*** Block opens ***
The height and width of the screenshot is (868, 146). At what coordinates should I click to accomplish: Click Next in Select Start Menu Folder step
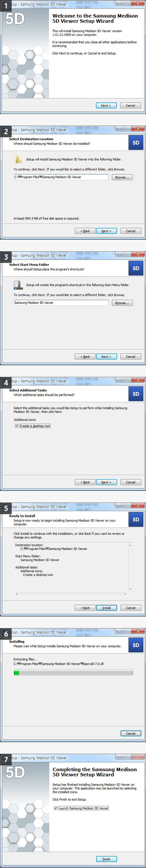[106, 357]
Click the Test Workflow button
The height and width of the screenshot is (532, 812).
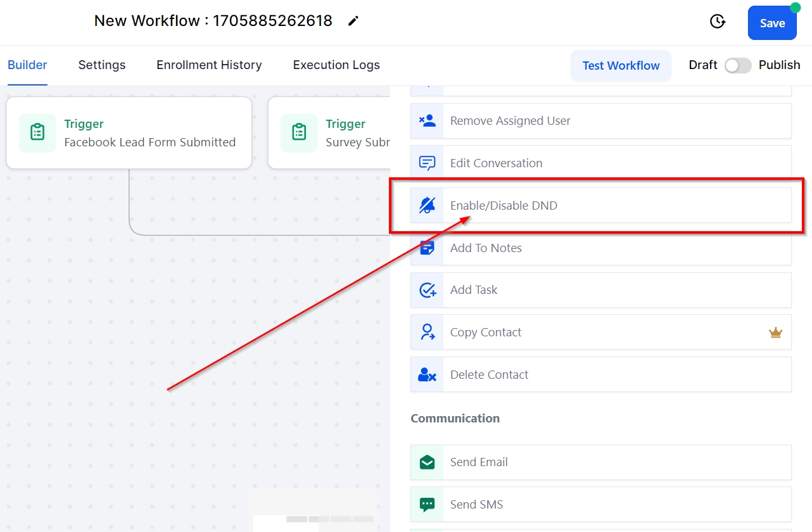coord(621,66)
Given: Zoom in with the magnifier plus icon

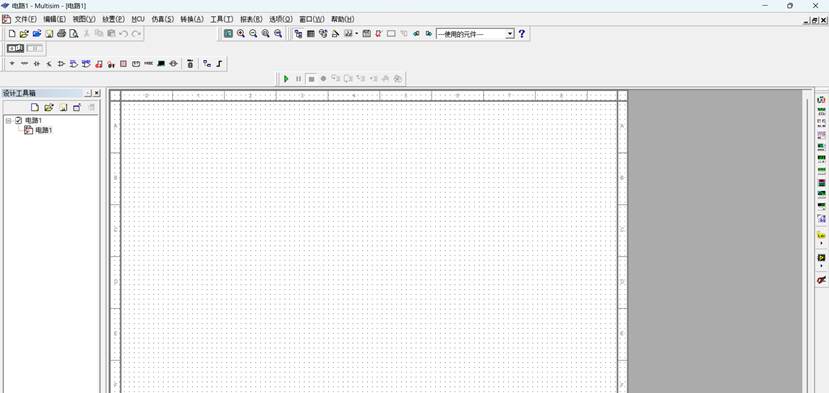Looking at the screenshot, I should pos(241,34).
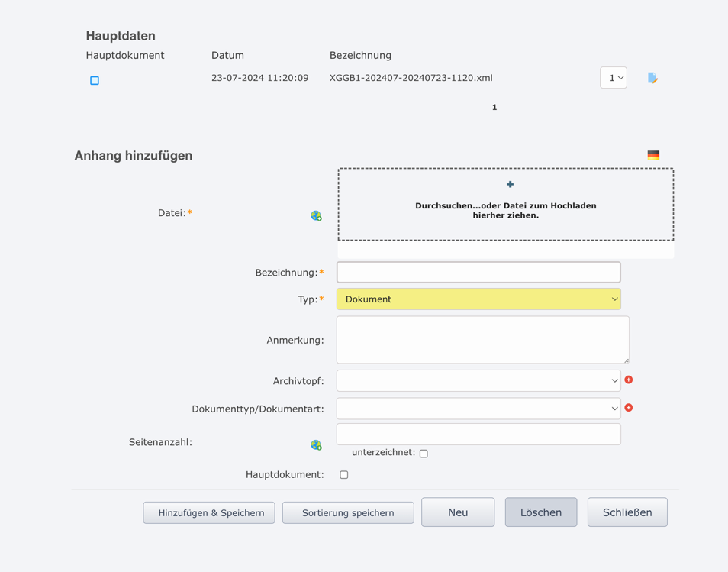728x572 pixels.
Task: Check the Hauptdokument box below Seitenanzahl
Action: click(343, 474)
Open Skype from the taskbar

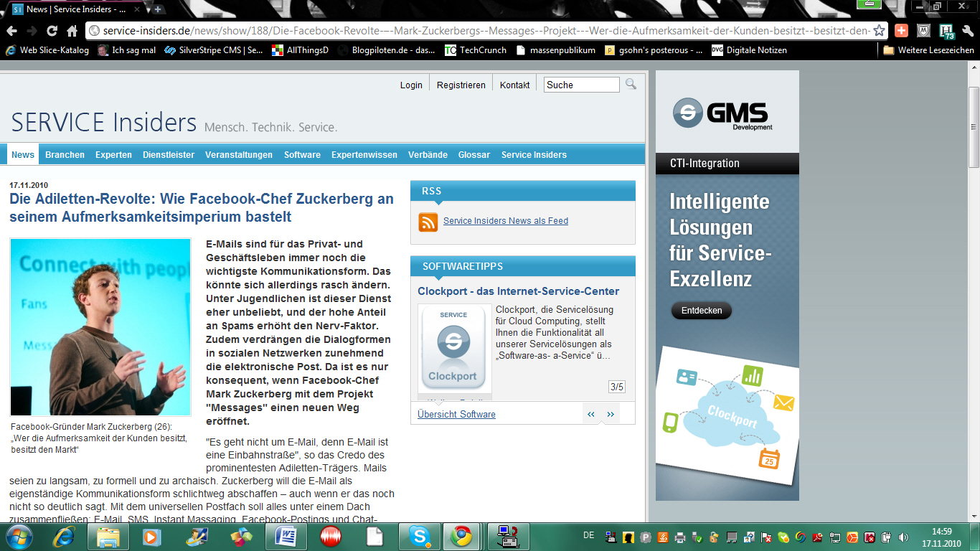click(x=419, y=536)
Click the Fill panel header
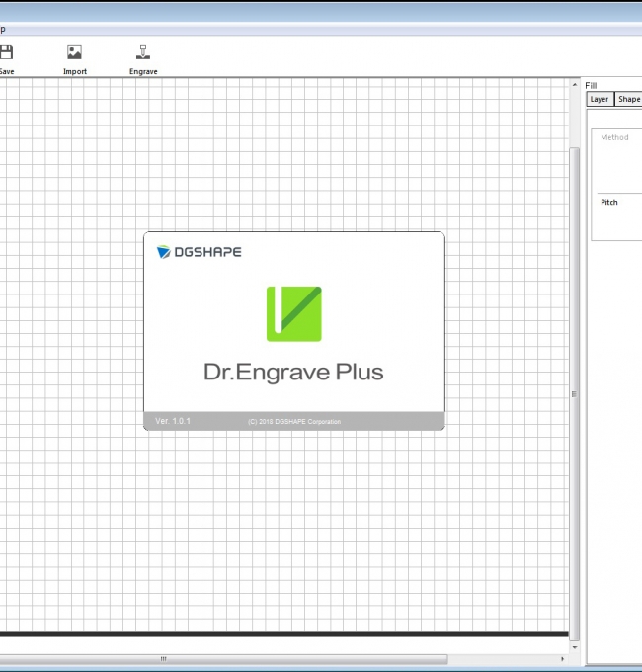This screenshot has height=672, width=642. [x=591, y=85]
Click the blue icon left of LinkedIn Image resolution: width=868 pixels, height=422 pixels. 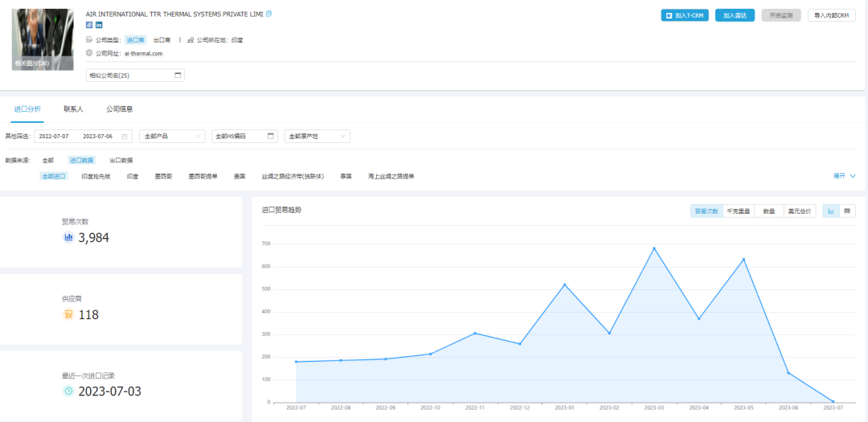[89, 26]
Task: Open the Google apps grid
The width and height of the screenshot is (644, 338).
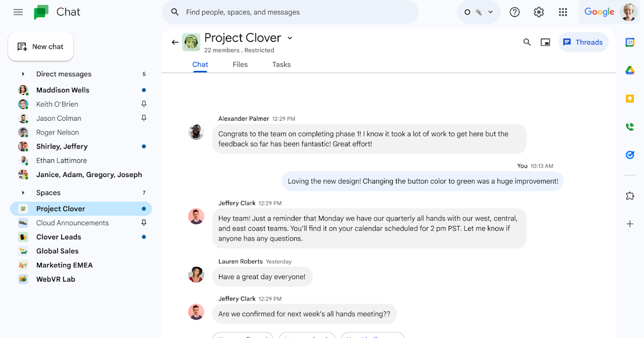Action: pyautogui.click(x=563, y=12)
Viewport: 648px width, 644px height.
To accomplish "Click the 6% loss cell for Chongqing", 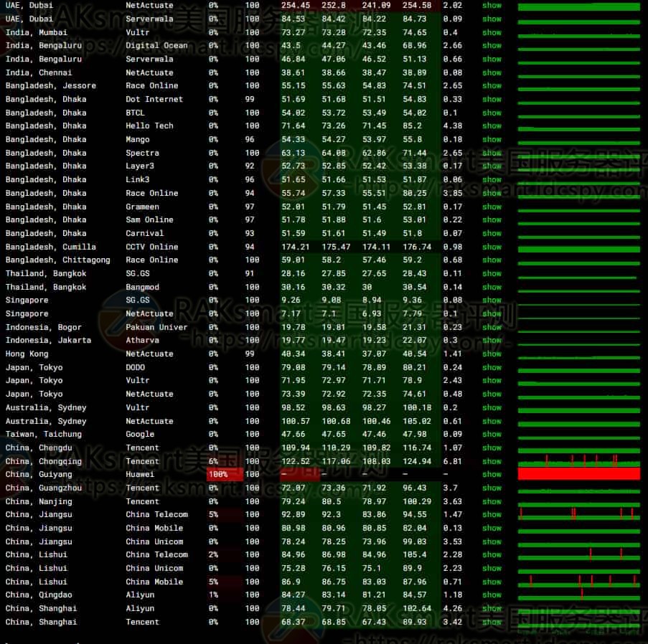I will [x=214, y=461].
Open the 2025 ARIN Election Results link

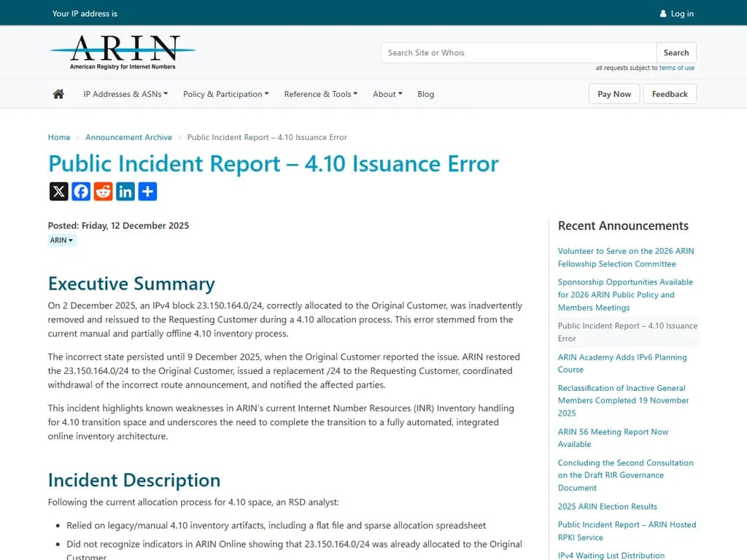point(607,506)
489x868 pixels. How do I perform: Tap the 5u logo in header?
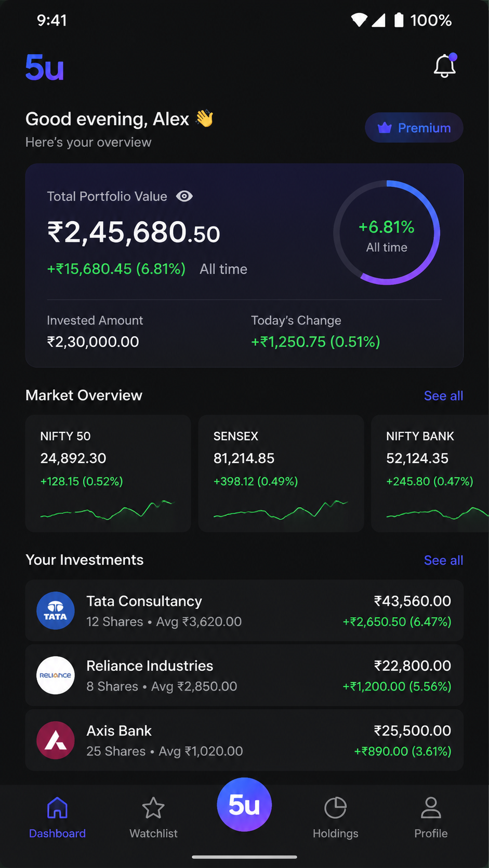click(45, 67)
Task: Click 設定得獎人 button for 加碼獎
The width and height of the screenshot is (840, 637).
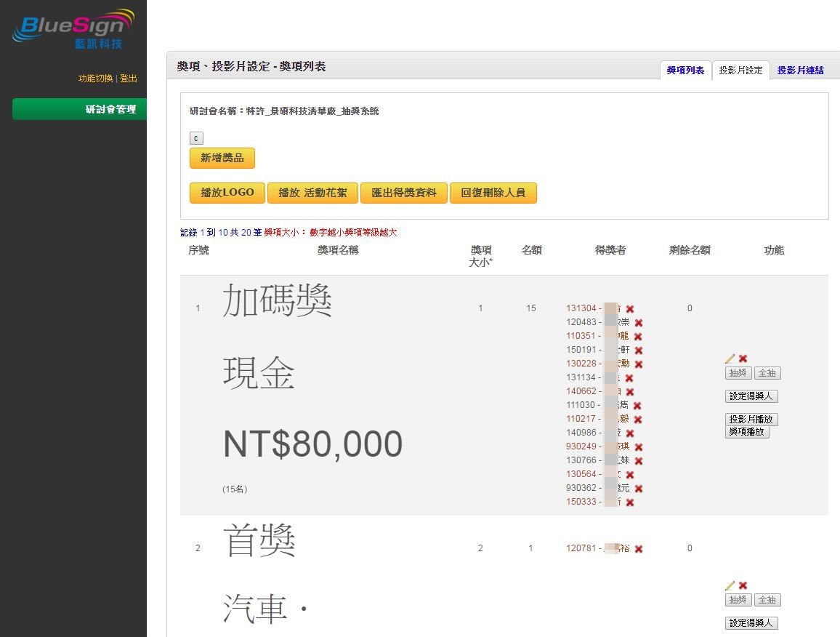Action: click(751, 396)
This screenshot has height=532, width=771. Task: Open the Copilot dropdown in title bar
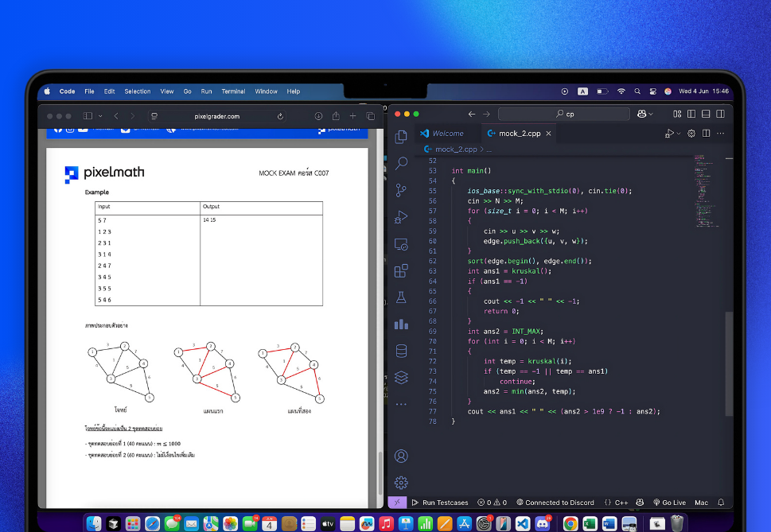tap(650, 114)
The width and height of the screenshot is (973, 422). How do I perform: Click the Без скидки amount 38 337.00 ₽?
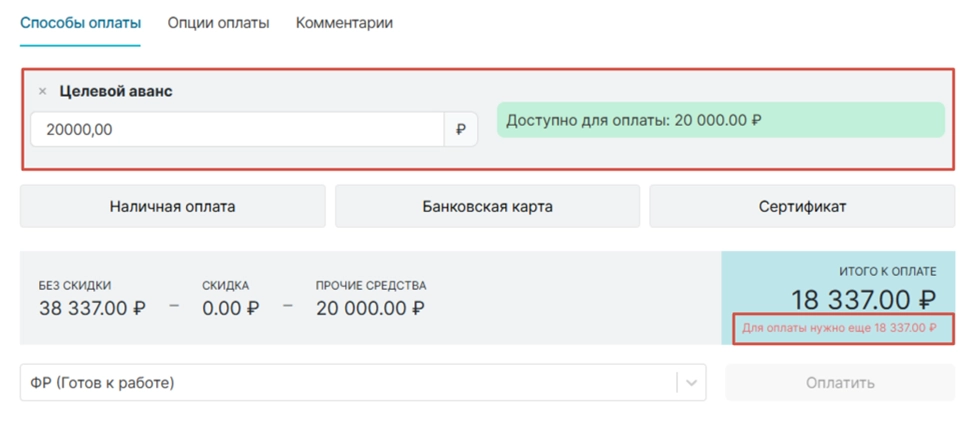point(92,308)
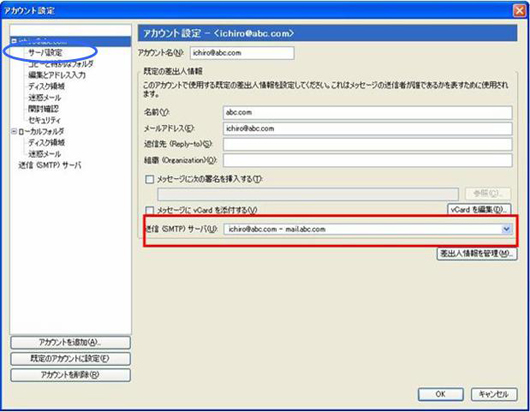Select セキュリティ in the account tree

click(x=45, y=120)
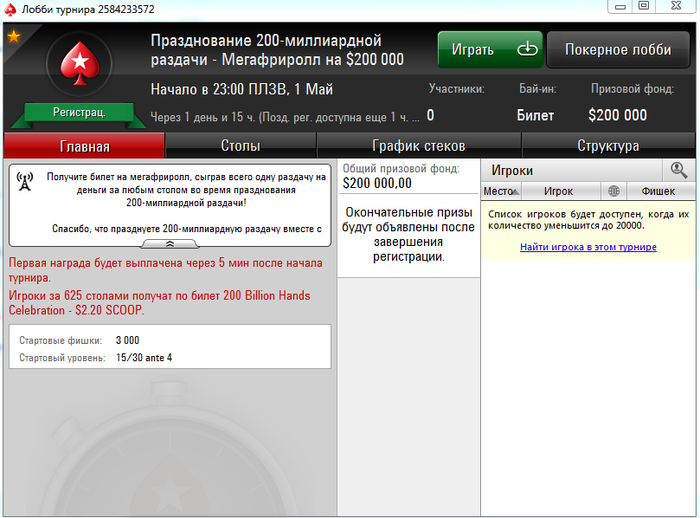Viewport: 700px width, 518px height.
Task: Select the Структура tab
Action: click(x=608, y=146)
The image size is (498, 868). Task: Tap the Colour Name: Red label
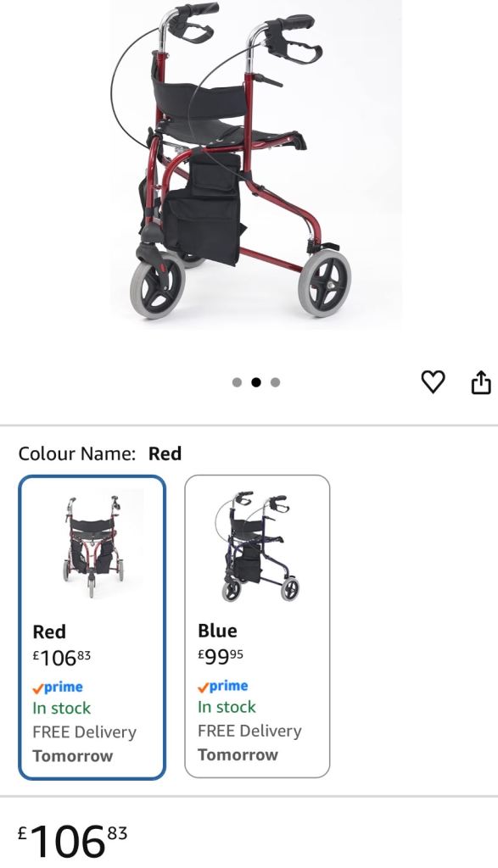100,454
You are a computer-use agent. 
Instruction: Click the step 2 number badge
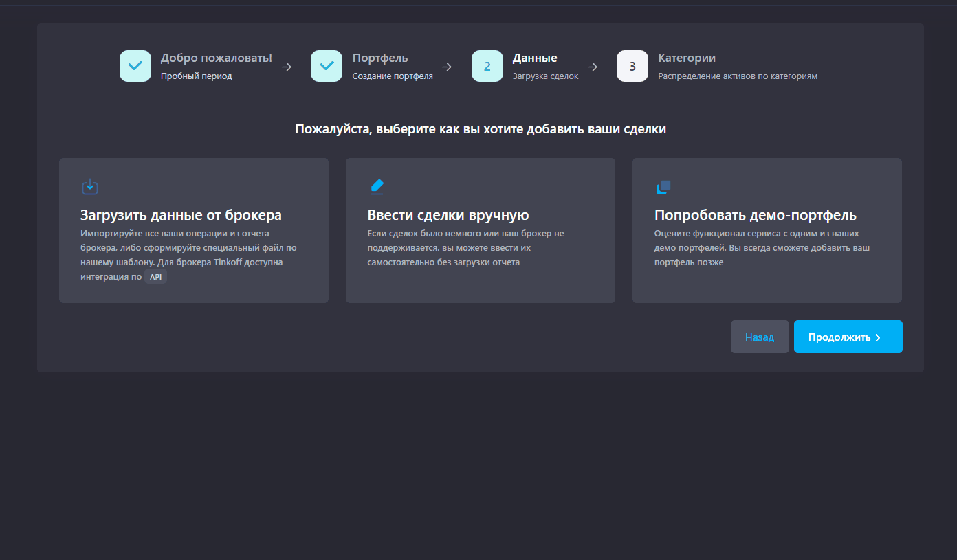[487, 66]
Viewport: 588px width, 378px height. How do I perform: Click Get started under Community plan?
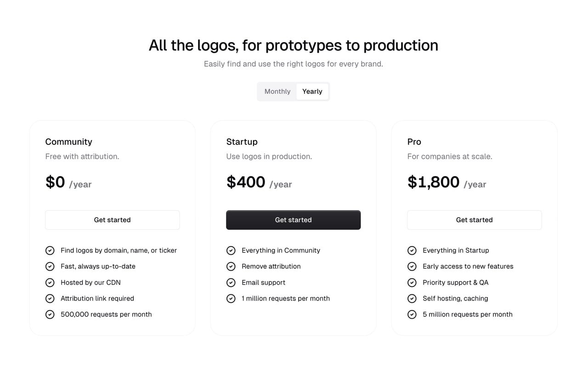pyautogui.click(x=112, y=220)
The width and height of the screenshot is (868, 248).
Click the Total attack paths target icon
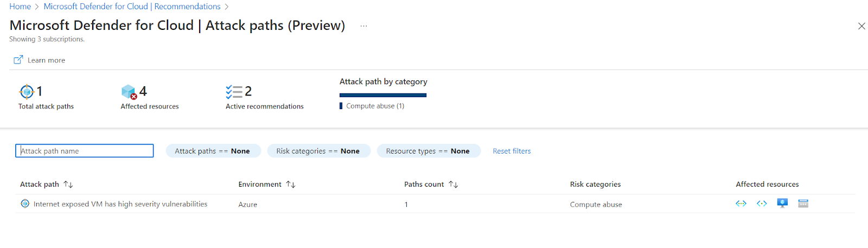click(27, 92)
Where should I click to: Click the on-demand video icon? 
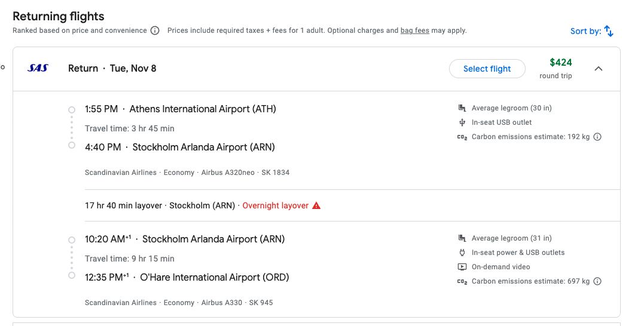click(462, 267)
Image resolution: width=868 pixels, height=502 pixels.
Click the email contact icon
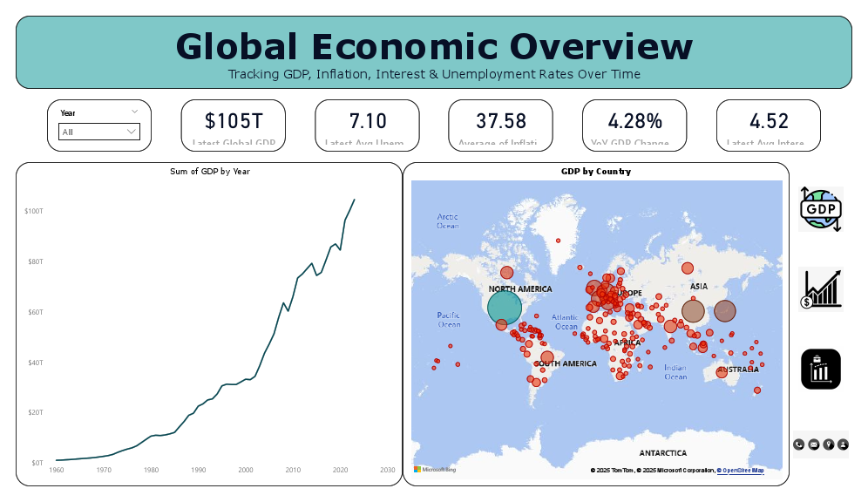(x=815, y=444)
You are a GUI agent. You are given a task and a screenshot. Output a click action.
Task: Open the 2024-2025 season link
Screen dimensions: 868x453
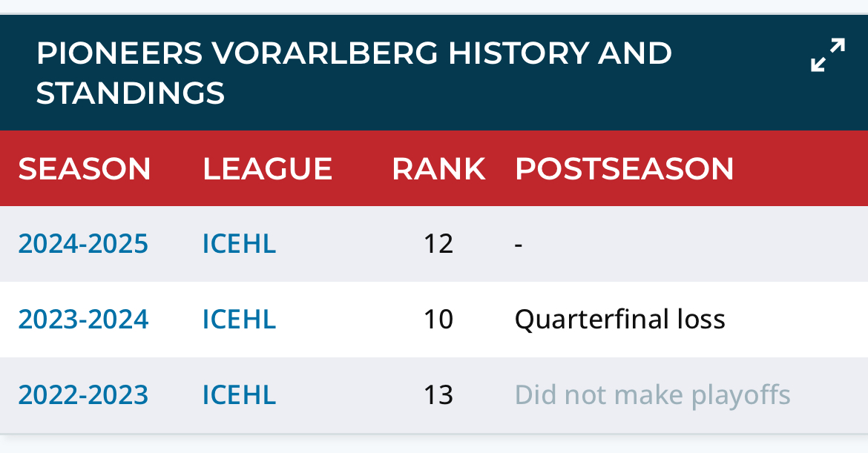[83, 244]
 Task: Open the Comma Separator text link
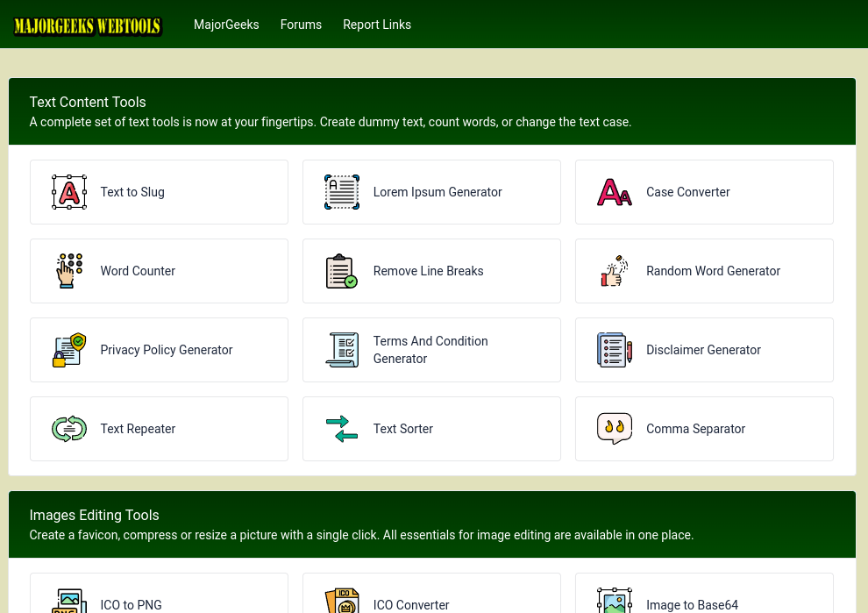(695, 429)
*** Block closes ***
= WHAT YOU ARE ASKED TO DO =
Leaving the pictures aside, transcribe only the lines from the one containing "Task: Click 設定得獎人 button for 加碼獎" to the final line of the listing above, inclusive, exactly as they appear.

= YOUR SOLUTION =
Task: Click 設定得獎人 button for 加碼獎
The width and height of the screenshot is (840, 637).
Action: click(751, 396)
This screenshot has height=532, width=771. Task: Open the Copilot dropdown in title bar
tap(650, 114)
The width and height of the screenshot is (973, 422). How do I perform: Click the Без скидки amount 38 337.00 ₽?
point(92,308)
Select セキュリティ in the account tree

click(x=45, y=120)
Viewport: 700px width, 518px height.
Task: Select the Структура tab
Action: click(x=608, y=146)
The image size is (498, 868). Task: Tap the Colour Name: Red label
100,454
You are a computer-use agent. 
Instruction: Click the step 2 number badge
[487, 66]
Viewport: 588px width, 378px height. How do I perform: Click Get started under Community plan?
pyautogui.click(x=112, y=220)
The width and height of the screenshot is (868, 248).
Click the Total attack paths target icon
click(27, 92)
Where should I click to: Click the on-demand video icon? 
click(462, 267)
Image resolution: width=868 pixels, height=502 pixels.
Click the email contact icon
(x=815, y=444)
You are a GUI agent. You are given a task and a screenshot. Output a click action.
Task: Open the 2024-2025 season link
Screen dimensions: 868x453
[83, 244]
 Task: Open the Comma Separator text link
(695, 429)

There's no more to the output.